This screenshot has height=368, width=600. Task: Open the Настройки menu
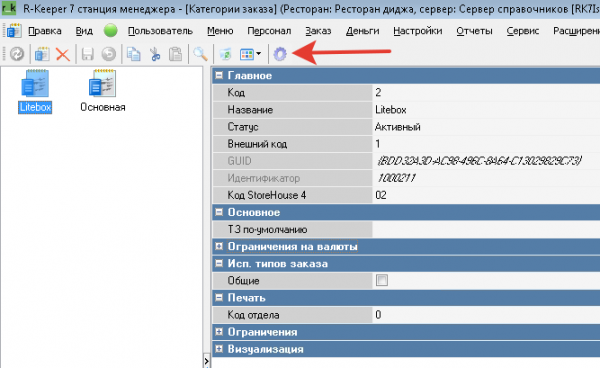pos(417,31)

◆ ◆ ◆ ◆

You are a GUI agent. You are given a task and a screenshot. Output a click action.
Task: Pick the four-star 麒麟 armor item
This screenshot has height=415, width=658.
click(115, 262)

◆ ◆ ◆ ◆

--- Short exercise ---
Reproduce the data starting at the line that contains "This screenshot has height=368, width=600." and ending at the line that contains "pos(417,31)", with both of those lines included. Keep the requests unchanged, scale every coordinate in the answers by 1.85 and round to whole numbers (halves up), and omit the pictures.

--- Task answer ---
This screenshot has height=368, width=600. Task: Open the Настройки menu
pos(771,57)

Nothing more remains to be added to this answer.